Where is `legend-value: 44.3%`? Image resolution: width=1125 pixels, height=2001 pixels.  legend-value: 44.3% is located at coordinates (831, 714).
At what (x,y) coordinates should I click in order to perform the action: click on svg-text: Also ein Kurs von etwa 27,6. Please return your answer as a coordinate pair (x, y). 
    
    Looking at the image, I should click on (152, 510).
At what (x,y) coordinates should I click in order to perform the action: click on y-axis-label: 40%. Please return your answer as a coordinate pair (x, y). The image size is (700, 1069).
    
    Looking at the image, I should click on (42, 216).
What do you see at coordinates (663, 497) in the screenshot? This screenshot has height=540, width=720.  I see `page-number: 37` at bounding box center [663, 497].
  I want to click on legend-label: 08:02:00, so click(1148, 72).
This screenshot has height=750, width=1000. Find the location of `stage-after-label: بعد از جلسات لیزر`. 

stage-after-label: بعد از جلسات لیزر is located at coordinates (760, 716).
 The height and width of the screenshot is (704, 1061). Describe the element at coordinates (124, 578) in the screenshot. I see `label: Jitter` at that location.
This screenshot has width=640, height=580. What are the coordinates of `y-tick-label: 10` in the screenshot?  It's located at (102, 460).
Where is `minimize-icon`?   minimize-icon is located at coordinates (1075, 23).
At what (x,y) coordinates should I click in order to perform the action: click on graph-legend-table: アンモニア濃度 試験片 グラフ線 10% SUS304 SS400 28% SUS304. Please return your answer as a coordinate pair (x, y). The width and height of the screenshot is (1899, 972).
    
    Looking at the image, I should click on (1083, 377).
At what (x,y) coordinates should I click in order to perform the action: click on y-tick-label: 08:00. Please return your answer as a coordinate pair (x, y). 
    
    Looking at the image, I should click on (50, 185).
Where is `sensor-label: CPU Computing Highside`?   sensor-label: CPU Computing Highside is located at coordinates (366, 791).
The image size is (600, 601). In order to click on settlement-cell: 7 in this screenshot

━━━━━━━━━━

## Brief
Can you write out all of the items above word for word, changing nothing?

## Response
Where is `legend-value: 44.3%`? Image resolution: width=1125 pixels, height=2001 pixels.  legend-value: 44.3% is located at coordinates (831, 714).
At what (x,y) coordinates should I click in order to perform the action: click on svg-text: Also ein Kurs von etwa 27,6. Please return your answer as a coordinate pair (x, y). 
    
    Looking at the image, I should click on (152, 510).
At what (x,y) coordinates should I click in order to perform the action: click on y-axis-label: 40%. Please return your answer as a coordinate pair (x, y). The image size is (700, 1069).
    
    Looking at the image, I should click on (42, 216).
What do you see at coordinates (663, 497) in the screenshot? This screenshot has height=540, width=720.  I see `page-number: 37` at bounding box center [663, 497].
  I want to click on legend-label: 08:02:00, so click(1148, 72).
This screenshot has height=750, width=1000. Find the location of `stage-after-label: بعد از جلسات لیزر`. 

stage-after-label: بعد از جلسات لیزر is located at coordinates (760, 716).
 The height and width of the screenshot is (704, 1061). Describe the element at coordinates (124, 578) in the screenshot. I see `label: Jitter` at that location.
This screenshot has width=640, height=580. What are the coordinates of `y-tick-label: 10` in the screenshot?  It's located at (102, 460).
Where is `minimize-icon`?   minimize-icon is located at coordinates (1075, 23).
At what (x,y) coordinates should I click in order to perform the action: click on graph-legend-table: アンモニア濃度 試験片 グラフ線 10% SUS304 SS400 28% SUS304. Please return your answer as a coordinate pair (x, y). The width and height of the screenshot is (1899, 972).
    
    Looking at the image, I should click on (1083, 377).
At what (x,y) coordinates should I click in order to perform the action: click on y-tick-label: 08:00. Please return your answer as a coordinate pair (x, y). 
    
    Looking at the image, I should click on (50, 185).
Where is `sensor-label: CPU Computing Highside`?   sensor-label: CPU Computing Highside is located at coordinates (366, 791).
The image size is (600, 601). In order to click on settlement-cell: 7 in this screenshot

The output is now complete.